At different timing after injection (1 h, 1, 2, 14 and 21 days), mice were sacrificed after the study, and different organs of interest were collected and then directly visualized by ex vivo FLI. Signal was compared to organs coming from a non-injected mouse and expressed as ratio. One hour after injection, kidneys are very strongly fluorescent with an increase of fluorescence intensities (more than 400 higher), while spleen, lungs, heart, liver showed a strong and similar fluorescence intensities (±100-fold increase) (Fig. 7b). Pancreas showed a moderate fluorescent intensity (40-fold increase), and duodenum and muscle the weaker ones (±15-fold increase). At 1 day, fluorescence intensities of heart, lungs, pancreas, duodenum and muscle decreased to reach similar values comprised between 5 to 10-fold. Interestingly, fluorescence intensities of kidneys dropped strongly to ±90-fold, while the liver on decreased only a little to reach also 90-fold. Fluorescence intensity of spleen decreased also more slowly than most of organs and reach 35-fold. Two days after injection, fluorescence intensity of kidneys continued to fall down, while the liver and spleen were stable. At 2 weeks, most organs (heart, lungs, muscle, duodenum, pancreas and kidneys) reached the control level, while the fluorescence signal of liver is still 5× higher, and interestingly the signal of spleen 8-fold time higher. Finally, spleen and liver are still weakly fluorescent (ratio of ±3) 3 weeks after the injection. Taking together, these ex vitro results confirmed in vivo observation. They showed the intense passage of NPs through kidneys just after injection, and a liver and spleen accumulation a later timepoints. As compared to muscle as reference organ, there is no specific accumulation into duodenum, lungs, heart, pancreas. Consequently, it seems that a fraction of NPs is cleared by renal clearance path in the minutes/hour following injection, and then the persistence fraction of NP accumulated into liver and spleen. As there is no signal in pancreas and duodenum, the biliary pathway could be excluded as excretion route.

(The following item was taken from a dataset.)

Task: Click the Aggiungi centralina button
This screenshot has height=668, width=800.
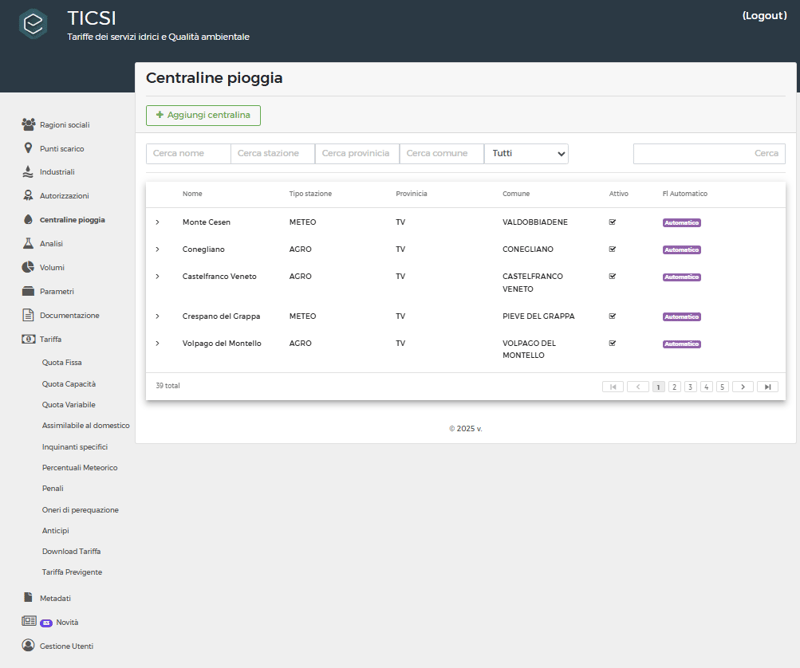Action: 203,115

Weeks after the injection, animals were sacrificed after the study and different organs of interest were collected in accordance to previously described ethical protocol of the CMMI. These include muscle, lung, heart, duodenum, spleen, pancreas, gall bladder, liver, adrenal gland (right and left) and kidney (right and left) were visualized by FLI (Fig. S10). In the spleen from day 14 to day 21 a decrease of 75% was observed.

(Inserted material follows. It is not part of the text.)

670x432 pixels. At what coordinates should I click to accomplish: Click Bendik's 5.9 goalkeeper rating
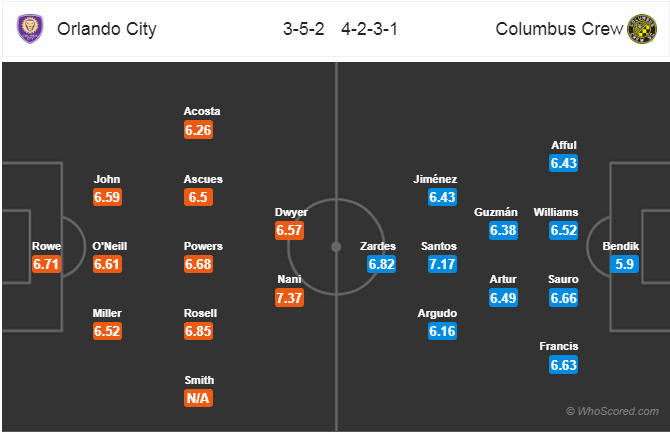click(624, 264)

Vascular enhancement in the 3 first post-injection hours was monitored with MRI on inferior vena cava in SKH mice and in main organs implied in nanoparticles elimination and possible storage/metabolization (kidney, liver). Despite a low Gd dose (4.3 μmol Gd per kg) regarding usually injected contrast agents (tens of μmol per kg), satisfying MR T1 (positive) signal enhancement was measured in vena cava and represented as the evolution of signal intensity ratio between vena cava and an external reference, in percentage regarding the pre-injection value. Signal increase remained nonsignificantly fluctuating during the 3 h observation, thus stable around a 150% value. No more enhancement could be measured at day 1 after injection, suggesting that nanoparticles underwent restricted distribution (mainly vascular as could have been expected from their size) and apparently slow elimination from this compartment but significant enough to reduce their concentration below a detection threshold in MRI 24 h post-injection (Fig. 8a and b).

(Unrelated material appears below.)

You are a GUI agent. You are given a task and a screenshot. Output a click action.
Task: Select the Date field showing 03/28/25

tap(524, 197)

image file: d1nr04972k-f8.tif
Fig. 8 Analysis of positive signal enhancement at 1 T and representative T1-weighted MR images before and during 3 first hours (black sign) + 1 day after (gray sign) i.v. injection of NIR-dye PEG-SiO2-Gd-NPs (4.3 μmol kg−1; signal enhancement data are normalized as a calculated ratio between respective signals in organs or vessel specific ROIs and in an external Gd-containing reference and represented as a percentage of the pre-injection value). (a) and (b) concern vena cava (surrounded by a white square); (c) and (d) concern renal pelvis (white arrow points at the renal pelvis); (e) and (b) concern the liver (white arrow points at the liver on (b)). Mean values ± std deviation of the mean are represented on graphs (n = 3).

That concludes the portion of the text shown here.